三人にとっては、そこが向かう場所だったのでしょう。ジョバンニは、別れを告げる三人を見送ることができました。
銀河鉄道は、みんなを同じ場所へ運ぶ列車ではないのかもしれません。一人ひとりが、それぞれの行くべき場所へ向かう列車だと考えることができます。
カムパネルラだけが、消えてしまう

三人が降りたあと、ジョバンニはカムパネルラと、どこまでも一緒に行こうとします。けれど、ジョバンニが振り返ると、カムパネルラはいなくなっていました。
カムパネルラは駅で降りたのではありません。走る列車の中から、さよならも言わずに消えました。
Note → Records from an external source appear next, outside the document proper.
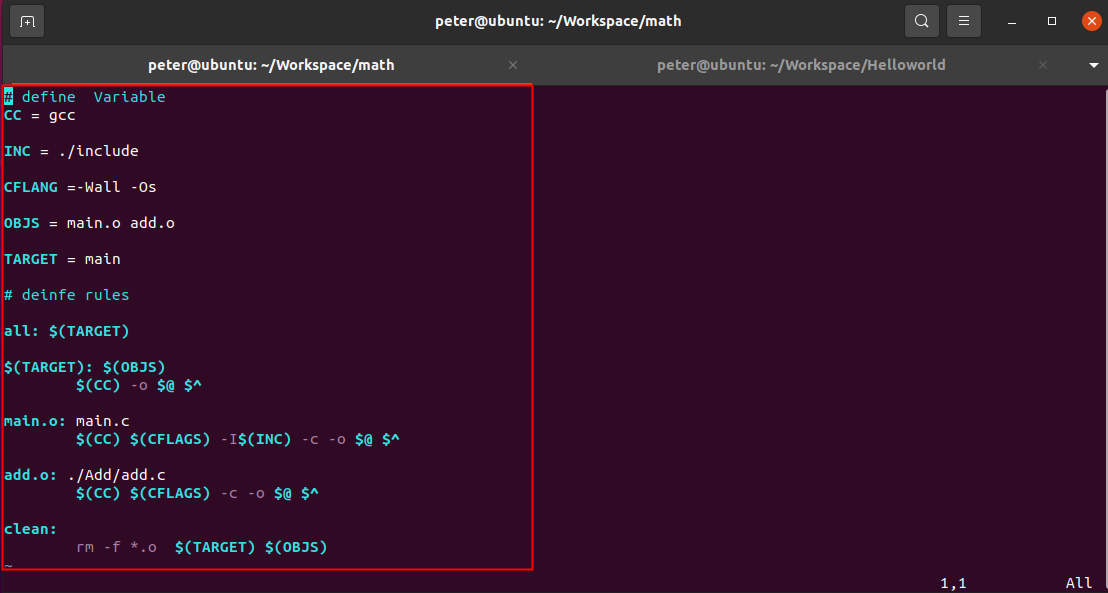
Task: Open a new terminal tab with the top-left icon
Action: coord(27,21)
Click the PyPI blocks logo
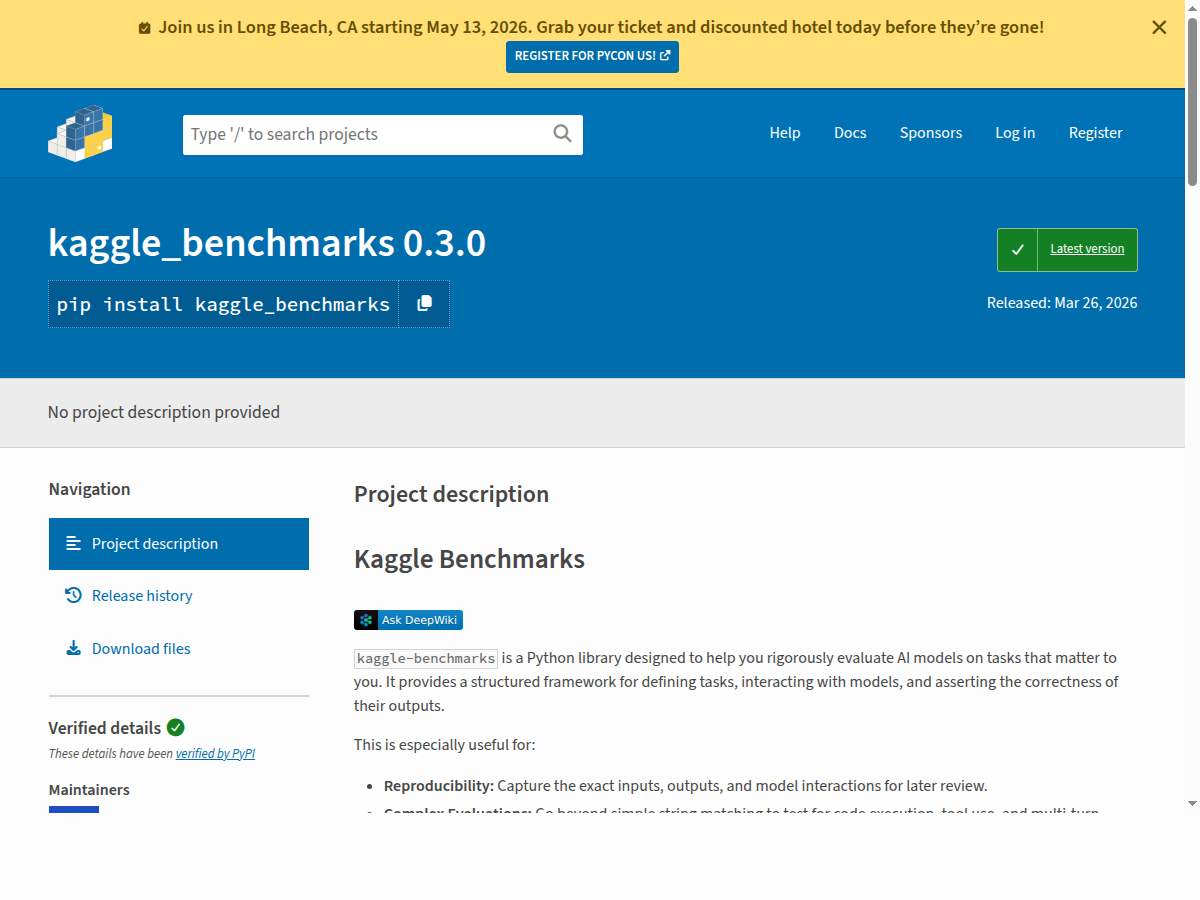Screen dimensions: 1200x900 pyautogui.click(x=80, y=132)
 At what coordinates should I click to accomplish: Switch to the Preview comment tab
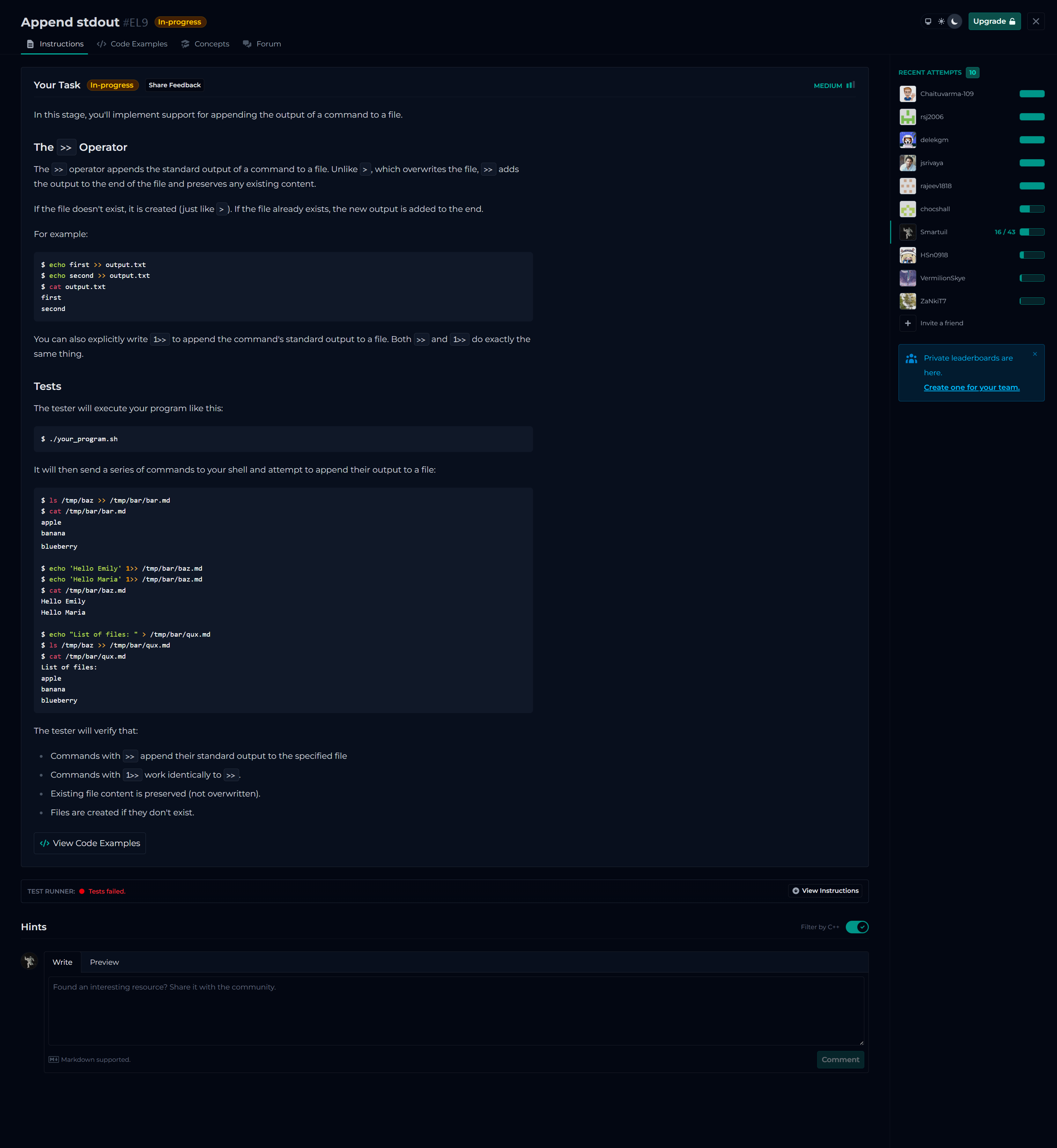[104, 962]
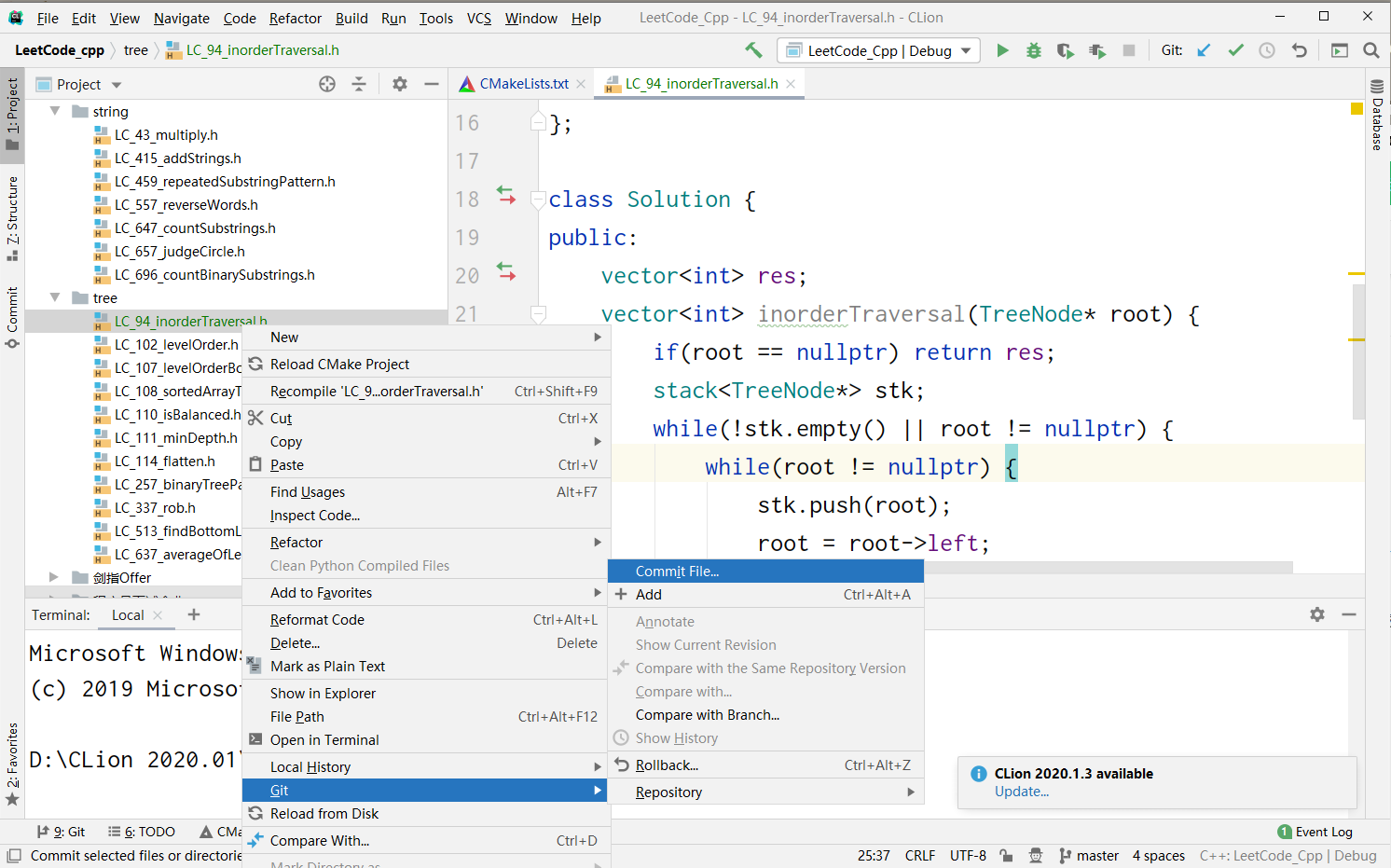Viewport: 1391px width, 868px height.
Task: Start debugging with the bug icon
Action: [x=1034, y=50]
その直後、ジョバンニは現実の丘で目を覚まします。そして町へ戻ると、カムパネルラが川に落ちたザネリを助け、戻ってこなかったことを知ります。
二人の旅は、ずっと一緒にいるための旅ではなく、別々の世界へ進む前の、最後の旅だったのかもしれません。
ジョバンニは、生きている世界へ戻る

カムパネルラが、お母さんのいる場所へ向かったように見える一方で、ジョバンニは、病気のお母さんが待つ家へ走り出します。
ジョバンニが抱えている牛乳は、まだ温かいままです。銀河鉄道の不思議な旅を終えたあとも、ジョバンニには、今いる世界でしなければならないことがあります。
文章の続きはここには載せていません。